SOURCE EXTRACT —
========================================================================

We open with Hung Up, a single so universally addictive and well-liked, it can easily call Like a Virgin, Material Girl and Vogue equitable peers. The song famously samples ABBA’s Gimme! Gimme! Gimme! (A Man After Midnight), but its coolest nuance is the relentless ticking of the clock as Madonna coos, “Time goes by so slowly.” It’s the kind of build-up that seeps into your veins, practically compelling you to dance (or at least, ya know, hump something). And as far as chorus goes, pop doesn’t get more pitch perfect than this.

========================================================================

MATERIAL PROVIDED —
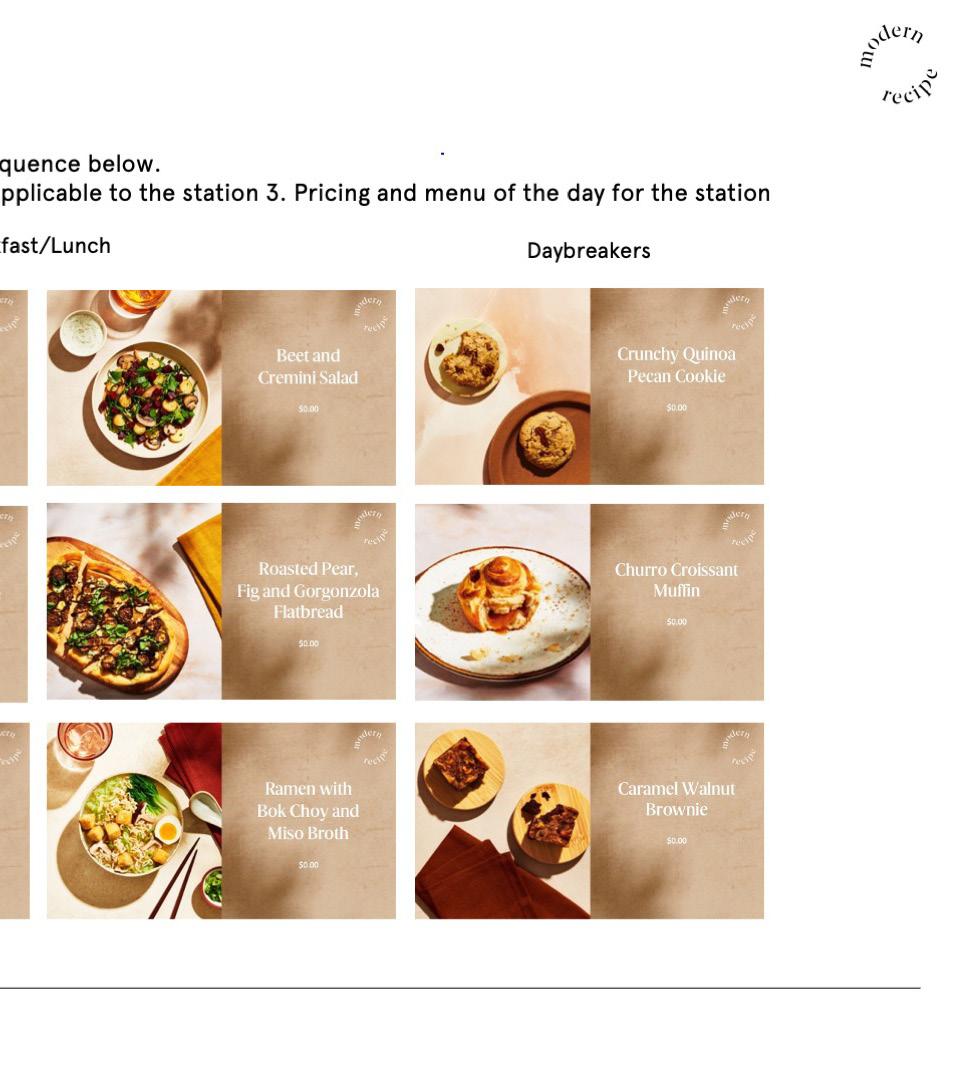Viewport: 962px width, 1080px height.
Task: Click the price under Caramel Walnut Brownie
Action: 676,840

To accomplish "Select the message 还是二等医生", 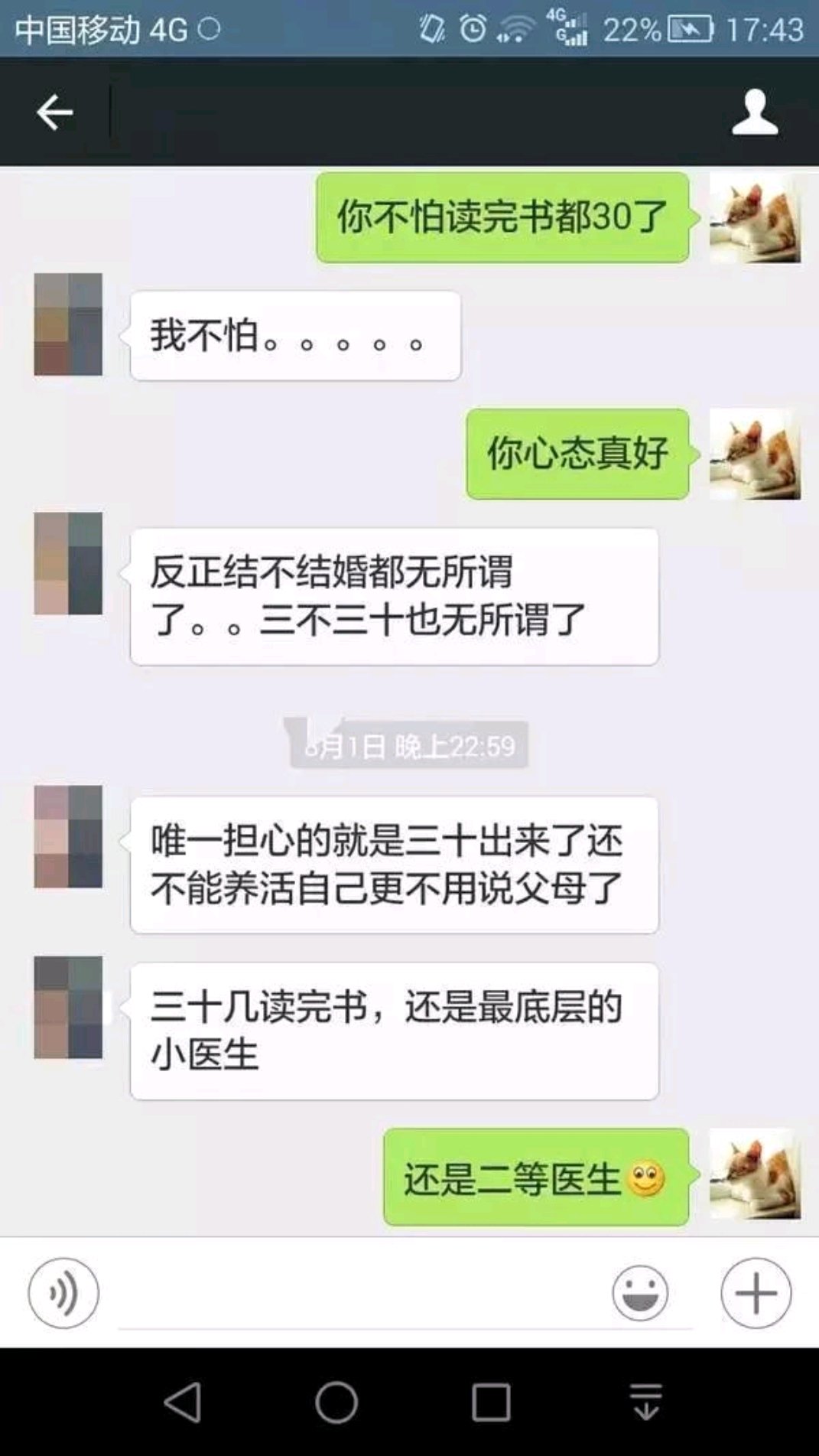I will (x=536, y=1177).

========================================================================

EXERCISE TASKS —
A. In the passage about Madonna's Hung Up, which ABBA song does the single sample?
B. Could you retype the stretch of the Hung Up passage from "We open with" through "perfect than this." word for word?

SOLUTIONS BY TASK —
A. Gimme! Gimme! Gimme! (A Man After Midnight)

B.
We open with Hung Up, a single so universally addictive and well-liked, it can easily call Like a Virgin, Material Girl and Vogue equitable peers. The song famously samples ABBA’s Gimme! Gimme! Gimme! (A Man After Midnight), but its coolest nuance is the relentless ticking of the clock as Madonna coos, “Time goes by so slowly.” It’s the kind of build-up that seeps into your veins, practically compelling you to dance (or at least, ya know, hump something). And as far as chorus goes, pop doesn’t get more pitch perfect than this.